Justin was attempting to work on being less formal, but Isla's rather lackadaisical attitude made that supremely difficult. He tried to parse through what made this so light for her as his frown deepened enormously. His hands folded across his chest. "Hm, and I am certain Kallas talks to you often?" He added dryly. "He certainly looks rather one to inform you if he ever has something to say." He ran his hand upon Kellas's soft head, stroking there in response to the thick purrs. "I am sorry for Madam Broughton's harshness then. Losing a child must be...I cannot even imagine," he said. He looked into Kellas's burning eyes, like hot coals, he thought. "Animals can be talented judges of others," he agreed softly, still giving the cat a number of rubs to the head before he went down, leaving off Kellas for the moment.

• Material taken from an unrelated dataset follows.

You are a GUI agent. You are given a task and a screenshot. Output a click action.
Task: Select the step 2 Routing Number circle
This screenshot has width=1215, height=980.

"How late from Nromandy were your husband's family?" He asked, still oblivious to anything out of the ordinary between Isla and her William. "You said his great-grandsire, then?" He turned for the food, hearing the explanation. In the end, it didn't matter where the food came from, but it was like finding fresh grapes in the heart of London. Minor gripe as far as he was concerned. If Isla was making food via witchcraft, she would be the absolute first to do so. He accepted the explanation easily enough. No needto pursue about her family.

When he returned with water, he gave Kellas a fond look. "I have likewise found good hunting at times, though it is not my passion... "No," he shook his head firmly. "It was not revenge. I wish to be quite clear on that. It is not revenge at all...." He clutched his cup, staring at it without sharing details. His eyes held a new shadow in them. "Not revenge...never that. My cause is merely justice. There is not someone, not even a group of anyone I seek out for it. I merely seek to prevent an injustice from ever occurring again, Isla. no more and no less. It has indeed assisted...but what drives you, if I may so inquire?"
 
"Hmm? Oh, no his great-grandda built this house. They came with the Normans, not Normandy. Invaders from Norway who landed at Lindesfarne some centuries ago." Isla nodded, proud of being able to recall such information even years after being told. "It's just an old family tradition. My Will was Scottish as thistle and unicorns." Indeed as an apron Isla wore an old tartan tied round her waist which had once belonged to her father-in-law.

Upstairs she told Justin how she came by meat, but a heavy look darkened her features when he mentioned that he hunted. "Well, I'd caution ye against hunting in these woods. They don't like strangers, and nasty things watch from the hills." She cast a cautious look out at the hills, blue in the dusk. She didn't hunt or trap because she was forbidden from it, and as part of the agreement her people were allowed to take some, not overmuch, that they and she might live. Over the years the folk of Orymen had learned how much game was too much; that was when folk started disappearing, or having strange things happen to them.

When Justin insisted that his motivator was justice, not revenge, Isla nodded. "I see. So...the five some who've been burned here, is that justice?" she inquired gently, but with a definite stern tone. "The hundreds or thousands of women like me, women whose only crime was being alone in the world, or having too sharp a tongue, or laughing in church, was that justice?" She folded her arms across her chest and watched him carefully. "70 good folk in Berwick murdered because the sea dared to bring a storm on a king, was that justice?" She sighed. "You say you only light the fires when you're certain, and to be sure you've more care than a common witch killer. But how could you possibly be entirely certain? Certain enough to murder another human being? Your king in the North and all his learned men, were they not witches? What makes them different? Because they were men? Wealthy? What justice is there in that, when rich men rule countries with magic and poor women burn for it?"